India: Section 30(4) Conundrum: Divergent : Divergent Views Taken By NCLT Mumbai And NCLT Hyderabad Bench

Section 30 (4) of the Insolvency and Bankruptcy Code("IBC/Code") that deals with Submission of resolution plan is in the midst of spotlight because of opposite views taken by Adjudicating Authority at Mumbai, NCLT Mumbai1 and Adjudicating Authority at Hyderabad, NCLT Hyderabad2. It will be apt to produce the relevant section of the code at this stage

"...The committee of creditors may approve a resolution plan by a vote of not less than seventy five per cent of voting share of the financial creditors..."

The moot point of legal debate that emerged in the two orders of two Adjudicating Authorities was whether the approval by a committee of creditors (CoC) is of a mandatory nature i.e. no resolution plan can be valid without an approval of seventy five percent of voting share of financial creditors or it "may" be approved by a CoC by a majority of less than seventy five per cent and finally accepted by the adjudicating authority using its discretion under Section 31 (2) of the code. The view taken by the two benches is as follows:


The Bombay bench of NCLT framed the issue whether the adjudicating authority has jurisdiction to exercise over a decision taken by CoC as contemplated in the Code. The Bench delved into the overall scheme of the Code and observed that it has been replete in the provisions of the Code mandating resolution approved by CoC means a resolution with vote not less than 75% of the voting share of CoC, and when for passing a resolution, a cap is set out as an inbuilt measure in a statute without leaving any ambiguity to the judiciary, the Adjudicating authority does not have any jurisdiction to alter the cap given by the legislation. Section 21 (8) was pressed into assistance for the proposition that in addition to all other sections wherever 75% voting aspect has been mentioned to the resolution of CoC, it has been categorically mentioned that all decisions of CoC shall be passed with vote not less than 75% of voting share of Financial Creditors.

The Bench hereinafter elucidated on the aspect as to how the Insolvency and Bankruptcy Code came into force for consolidation of various laws so as to have a single law for insolvency and bankruptcy.
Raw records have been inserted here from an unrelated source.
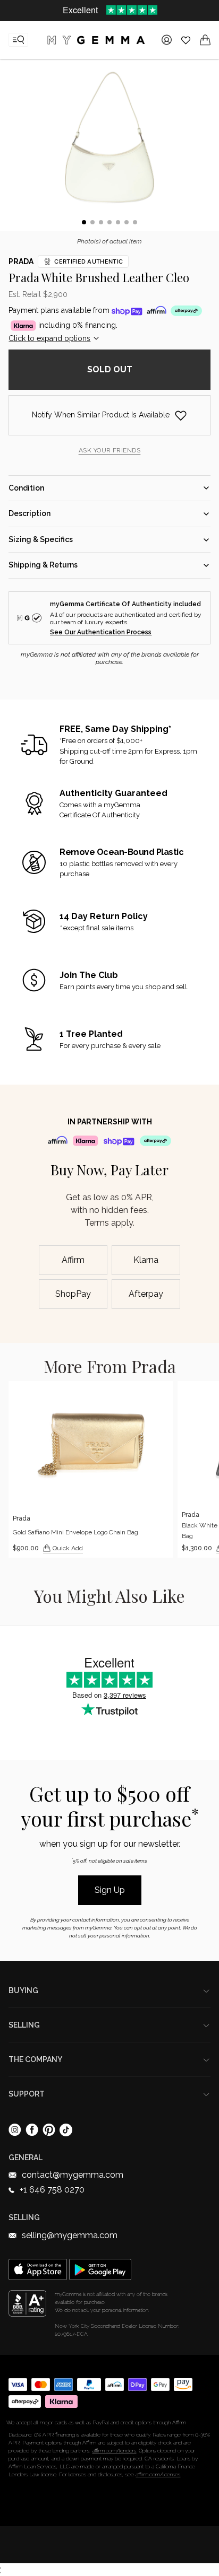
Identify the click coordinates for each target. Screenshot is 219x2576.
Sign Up (110, 1890)
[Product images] (109, 147)
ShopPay (73, 1294)
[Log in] (167, 39)
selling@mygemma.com (69, 2235)
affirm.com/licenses (158, 2474)
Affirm (73, 1260)
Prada (21, 261)
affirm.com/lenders (114, 2450)
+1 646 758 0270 (52, 2190)
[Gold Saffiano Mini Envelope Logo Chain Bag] (91, 1469)
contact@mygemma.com (72, 2175)
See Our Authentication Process (100, 632)
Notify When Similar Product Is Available (101, 415)
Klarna (145, 1260)
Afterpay (146, 1294)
The proposition that reorganization or restructuring is the primacy of the Code was negative as there were many attempts like SICA, JLF which all failed. The Bench observed that the phrase "insolvency resolution of corporate persons" mentioned in the statement is inclusive of liquidation process for which the mandate of the statute, objects of the enactment and the report of the Committee who drafted the legislation was referred. The raison d'être for leaving everything to the domain of creditors according to the bench is because their stake is stuck in the Corporate Debtor and therefore they are the right persons to take a decision on their stake. In light of this, it was observed that the creditors had to attain super majority to take any decision in respect to sacrifice of their rights.

Furthermore the bench rescued itself from interpreting the provisions with any purposive interpretation when the terms are clear and straight and left that prerogative to NCLAT & the Apex Court i.e. Hon'ble Supreme Court.


The Hyderabad bench however took a diametrically opposite view on the moot point. The order of the Bench has been dissected under three heads. Firstly, it was held that the IBC is a new concept evolved with a certain objects to achieve in financial sector and timelines. Thus, bankers are duty bound to refer to instruction/guidelines issued by RBI from time to time for insolvency of a Company. As a result RBI circular N o . R B I / 2 0 1 6 - 1 7 / 2 9 9 / D B R . B P . B C .

No.67/21/.04.048/2016-17; dated 5th May, 2017 in which it is stressed for early identification of stressed Assets and timely implementation of a Corrective Action Plan to preserve the economic value of stressed assets was referred. In para 4 of the Notification, RBI changed the percentages and Number required for Approval of a corrective action plan.,

"...the decisions agreed upon by a minimum of in the JLF would be 60 percent of creditors by value and 50 percent of creditors by number..."

Secondly, in contradistinction with the Mumbai Bench it was concluded that the main preamble of the IBC is the resolution of the Corporate Debtor rather than the liquidation of the Corporate Debtor. Finally, relying on the word "may" in Section 30(4) it was observed that the CoC can approve a plan with less than 75 percent too and it was incumbent upon the Adjudicating Authority to use its judicial discretion under Section 31

(2) to approve or reject the plan when it doesn't touch the ceiling of 75 percent wherein it had to consider the spirit of the code and to grant due consideration for the socio economic benefit/cause/etc. The Bench was swayed by the consideration that the Corporate Debtor was located in a remote district and was providing job opportunities to the marginalized sections of the society.

It is hoped that the appellate forums will provide much needed clarity to this crucial provisions to balance the interest of all stakeholders in the insolvency resolution process.